Why oh why Y?

So in the last few posts, I’ve been building up the bits and pieces that turn lambda calculus into a useful system. We’ve got numbers, booleans, and choice operators. The only thing we’re lacking is some kind of repetition or iteration.
In lambda calculus, all iteration is done by recursion. In fact, recursion is a pretty natural way of expressing iteration. It takes a bit of getting used to, but anyone who’s programmed in a language like Scheme, ML, or Haskell for a while gets very used to idea, and feels frustrated coming back to a language like Java, where you need to write loops.
It can be a bit difficult if you’re not used to thinking recursively. I wrote [an explanation of recursion][recursion] which you can go read if you’re not used to what recursion is or how it works.
be found here). But since functions in lambda calculus don’t have names, that means that we resort to something tricky. It’s called the Y combinator, aka the lambda fixed point operator.
Let’s start by looking at a simple recursive function outside of the lambda calculus. The factorial function, n!, is the standard example:

factorial(n) = 1 if n = 0,
or factorial(n) = n*factorial(n-1) if n > 0

If we want to start trying to write that in lambda calculus, we’d need a couple of tools… We need a test for equality to zero, and we need a way of multiplying numbers; and we need a way of subtracting one.
For testing equality to zero, we’ll use a function named *IsZero*, which takes three parameters: a number, and two values. If the number is 0, it returns the first value; if it’s not 0, then it returns the second value.
For multiplication – multiplication is an iterative algorithm, so we can’t write multiplication until we work out recursion. But we’ll just handwave that for now, and have a function *Mult x y*.
And finally, for subtracting one, we’ll use *Pred x* for the predecessor of x – that is, x – 1.
So – a first stab at factorial, written with the recursive call left with a blank in it, would be:

*λ n . IsZero n 1 (Mult n (**something** (Pred n)))*

Now, the question is, what kind of “something” can we plug in to there? What we’re really like to do is plug in a copy of the function itself:

*Fact ≡ λ n . IsZero n 1 (Mult n (Fact (Pred n)))*

How can we do that? Well, the usual way of plugging something in to a lambda calculus function is through a parameter:

*Fact ≡ (λ f n . IsZero n 1 (Mult n (f (Pred n)))) Fact*

Of course, we can’t plug in a copy of the function as its own parameter that way: the name *Fact* doesn’t exist in the expression in which we’re trying to use it. You can’t use an undefined name – and in lambda calculus, the *only* way to bind a name is by passing it as a parameter to a λ expression.
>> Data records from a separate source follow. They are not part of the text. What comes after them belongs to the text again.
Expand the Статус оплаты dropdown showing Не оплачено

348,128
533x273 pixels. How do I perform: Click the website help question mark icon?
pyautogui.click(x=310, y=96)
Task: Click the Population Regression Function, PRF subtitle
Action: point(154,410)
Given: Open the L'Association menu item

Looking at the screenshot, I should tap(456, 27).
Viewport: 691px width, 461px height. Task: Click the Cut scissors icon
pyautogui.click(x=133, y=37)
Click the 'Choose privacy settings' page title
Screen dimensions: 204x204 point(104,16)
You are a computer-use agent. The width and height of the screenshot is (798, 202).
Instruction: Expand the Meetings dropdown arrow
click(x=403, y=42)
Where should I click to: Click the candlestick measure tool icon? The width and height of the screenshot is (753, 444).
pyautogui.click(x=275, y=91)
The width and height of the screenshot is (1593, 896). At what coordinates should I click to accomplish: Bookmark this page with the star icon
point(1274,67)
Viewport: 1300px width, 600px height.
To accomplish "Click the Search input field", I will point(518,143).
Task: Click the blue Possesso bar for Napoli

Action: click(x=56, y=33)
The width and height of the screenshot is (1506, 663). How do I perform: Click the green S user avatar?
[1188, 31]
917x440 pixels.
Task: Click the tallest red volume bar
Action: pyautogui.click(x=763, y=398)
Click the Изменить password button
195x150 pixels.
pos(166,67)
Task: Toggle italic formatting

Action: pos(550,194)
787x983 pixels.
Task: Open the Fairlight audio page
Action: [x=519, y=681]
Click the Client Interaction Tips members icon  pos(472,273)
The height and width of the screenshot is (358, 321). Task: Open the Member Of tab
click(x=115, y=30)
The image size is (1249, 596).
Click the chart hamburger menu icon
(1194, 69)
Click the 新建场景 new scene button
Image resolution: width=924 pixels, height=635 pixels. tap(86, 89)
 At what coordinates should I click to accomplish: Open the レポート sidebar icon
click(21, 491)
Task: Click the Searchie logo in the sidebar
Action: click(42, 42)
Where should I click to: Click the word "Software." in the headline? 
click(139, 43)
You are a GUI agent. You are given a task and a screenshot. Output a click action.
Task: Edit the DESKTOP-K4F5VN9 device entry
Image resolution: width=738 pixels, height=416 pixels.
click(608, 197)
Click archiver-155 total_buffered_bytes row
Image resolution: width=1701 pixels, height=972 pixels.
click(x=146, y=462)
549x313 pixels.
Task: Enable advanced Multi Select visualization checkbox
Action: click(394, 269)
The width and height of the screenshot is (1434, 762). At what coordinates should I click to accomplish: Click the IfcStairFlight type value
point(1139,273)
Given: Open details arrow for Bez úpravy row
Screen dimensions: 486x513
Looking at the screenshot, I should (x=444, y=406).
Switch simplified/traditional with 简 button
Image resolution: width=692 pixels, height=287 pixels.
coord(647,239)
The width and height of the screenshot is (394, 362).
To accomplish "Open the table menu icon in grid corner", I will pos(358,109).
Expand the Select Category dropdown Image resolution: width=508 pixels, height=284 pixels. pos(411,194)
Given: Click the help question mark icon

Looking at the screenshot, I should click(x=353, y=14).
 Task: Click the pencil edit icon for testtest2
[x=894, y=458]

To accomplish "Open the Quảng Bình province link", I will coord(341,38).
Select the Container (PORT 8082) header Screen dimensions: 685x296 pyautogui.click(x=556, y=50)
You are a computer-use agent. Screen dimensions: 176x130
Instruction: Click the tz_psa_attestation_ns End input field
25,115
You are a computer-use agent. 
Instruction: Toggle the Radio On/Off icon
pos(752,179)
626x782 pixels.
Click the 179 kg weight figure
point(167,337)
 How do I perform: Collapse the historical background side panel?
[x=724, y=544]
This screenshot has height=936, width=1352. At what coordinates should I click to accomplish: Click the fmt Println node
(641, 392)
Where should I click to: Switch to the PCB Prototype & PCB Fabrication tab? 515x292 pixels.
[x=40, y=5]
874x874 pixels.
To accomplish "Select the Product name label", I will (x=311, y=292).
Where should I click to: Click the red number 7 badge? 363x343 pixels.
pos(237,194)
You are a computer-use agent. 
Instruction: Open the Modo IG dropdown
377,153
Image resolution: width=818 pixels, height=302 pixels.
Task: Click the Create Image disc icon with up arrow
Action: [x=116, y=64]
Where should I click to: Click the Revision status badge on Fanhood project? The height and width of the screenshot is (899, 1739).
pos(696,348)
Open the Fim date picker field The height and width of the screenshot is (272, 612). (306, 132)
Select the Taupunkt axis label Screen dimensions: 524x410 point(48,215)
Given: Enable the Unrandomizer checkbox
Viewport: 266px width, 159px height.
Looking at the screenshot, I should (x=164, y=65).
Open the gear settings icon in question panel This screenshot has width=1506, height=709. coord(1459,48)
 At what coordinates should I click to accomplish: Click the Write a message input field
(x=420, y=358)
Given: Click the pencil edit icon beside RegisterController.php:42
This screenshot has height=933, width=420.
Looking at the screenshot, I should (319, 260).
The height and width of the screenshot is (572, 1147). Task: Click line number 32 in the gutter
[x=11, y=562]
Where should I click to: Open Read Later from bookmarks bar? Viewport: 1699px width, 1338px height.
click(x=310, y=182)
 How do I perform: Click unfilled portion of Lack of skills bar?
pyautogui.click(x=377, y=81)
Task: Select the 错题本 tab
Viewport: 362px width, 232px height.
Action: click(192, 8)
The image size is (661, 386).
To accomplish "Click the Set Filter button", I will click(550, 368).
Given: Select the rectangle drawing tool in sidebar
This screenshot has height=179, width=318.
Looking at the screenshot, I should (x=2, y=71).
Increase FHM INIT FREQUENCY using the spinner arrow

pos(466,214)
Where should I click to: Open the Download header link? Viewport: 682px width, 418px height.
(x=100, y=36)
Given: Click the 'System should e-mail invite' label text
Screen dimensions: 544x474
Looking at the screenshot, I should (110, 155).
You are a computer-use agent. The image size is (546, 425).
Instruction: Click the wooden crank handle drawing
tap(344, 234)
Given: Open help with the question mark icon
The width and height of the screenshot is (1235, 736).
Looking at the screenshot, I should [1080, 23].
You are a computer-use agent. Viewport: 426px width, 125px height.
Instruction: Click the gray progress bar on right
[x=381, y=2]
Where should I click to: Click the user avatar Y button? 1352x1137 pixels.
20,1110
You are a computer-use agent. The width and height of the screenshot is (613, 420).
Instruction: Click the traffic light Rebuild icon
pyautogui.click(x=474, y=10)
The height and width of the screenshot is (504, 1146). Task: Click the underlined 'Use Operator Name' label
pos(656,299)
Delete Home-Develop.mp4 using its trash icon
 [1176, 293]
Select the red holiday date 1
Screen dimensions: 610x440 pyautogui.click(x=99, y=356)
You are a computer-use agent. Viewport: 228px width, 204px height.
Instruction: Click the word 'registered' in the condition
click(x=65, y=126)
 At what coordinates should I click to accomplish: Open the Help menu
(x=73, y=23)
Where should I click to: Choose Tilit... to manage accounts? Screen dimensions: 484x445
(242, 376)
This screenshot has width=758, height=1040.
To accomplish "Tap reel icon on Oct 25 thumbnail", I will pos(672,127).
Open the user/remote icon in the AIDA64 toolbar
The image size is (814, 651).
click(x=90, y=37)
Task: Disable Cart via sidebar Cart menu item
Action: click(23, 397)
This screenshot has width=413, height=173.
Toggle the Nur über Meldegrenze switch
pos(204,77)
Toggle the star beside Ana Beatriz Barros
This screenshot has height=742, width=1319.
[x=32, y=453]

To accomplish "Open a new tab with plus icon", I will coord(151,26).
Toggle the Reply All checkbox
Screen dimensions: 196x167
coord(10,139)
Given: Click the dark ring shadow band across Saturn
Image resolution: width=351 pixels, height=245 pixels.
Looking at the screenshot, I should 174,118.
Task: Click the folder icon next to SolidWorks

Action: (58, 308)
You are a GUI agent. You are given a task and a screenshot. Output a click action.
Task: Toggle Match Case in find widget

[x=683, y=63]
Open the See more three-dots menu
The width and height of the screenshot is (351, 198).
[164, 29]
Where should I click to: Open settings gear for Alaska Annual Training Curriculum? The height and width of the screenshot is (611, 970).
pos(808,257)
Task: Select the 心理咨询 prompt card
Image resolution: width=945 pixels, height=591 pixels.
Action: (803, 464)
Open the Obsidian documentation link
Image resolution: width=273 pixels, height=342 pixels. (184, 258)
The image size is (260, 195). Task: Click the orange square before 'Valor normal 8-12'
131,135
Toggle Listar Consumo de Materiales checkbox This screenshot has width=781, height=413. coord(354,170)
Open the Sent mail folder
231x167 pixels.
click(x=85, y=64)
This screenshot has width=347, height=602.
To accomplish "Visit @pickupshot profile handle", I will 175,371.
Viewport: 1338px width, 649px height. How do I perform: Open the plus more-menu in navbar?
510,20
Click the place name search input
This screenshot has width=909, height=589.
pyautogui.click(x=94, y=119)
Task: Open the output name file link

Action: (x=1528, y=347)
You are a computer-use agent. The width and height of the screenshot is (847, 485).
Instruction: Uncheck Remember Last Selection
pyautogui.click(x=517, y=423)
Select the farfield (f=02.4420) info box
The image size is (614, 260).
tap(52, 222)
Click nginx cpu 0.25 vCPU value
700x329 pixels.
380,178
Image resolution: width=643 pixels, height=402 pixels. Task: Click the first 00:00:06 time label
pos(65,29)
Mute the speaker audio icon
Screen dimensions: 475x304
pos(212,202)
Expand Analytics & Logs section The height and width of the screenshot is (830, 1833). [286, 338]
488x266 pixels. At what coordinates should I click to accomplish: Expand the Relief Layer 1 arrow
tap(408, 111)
So what can we do?
The answer is to use something called a *combinator*. A combinator is a special kind of *higher order function* which can be defined without reference to anything but function applications. (A higher order function is a function which takes functions as parameters and returns functions as results). The Y combinator is the special, almost magical function that makes recursion possible. Here’s what it looks like:

Y ≡ λ y . (λ x . y (x x)) (λ x . y (x x))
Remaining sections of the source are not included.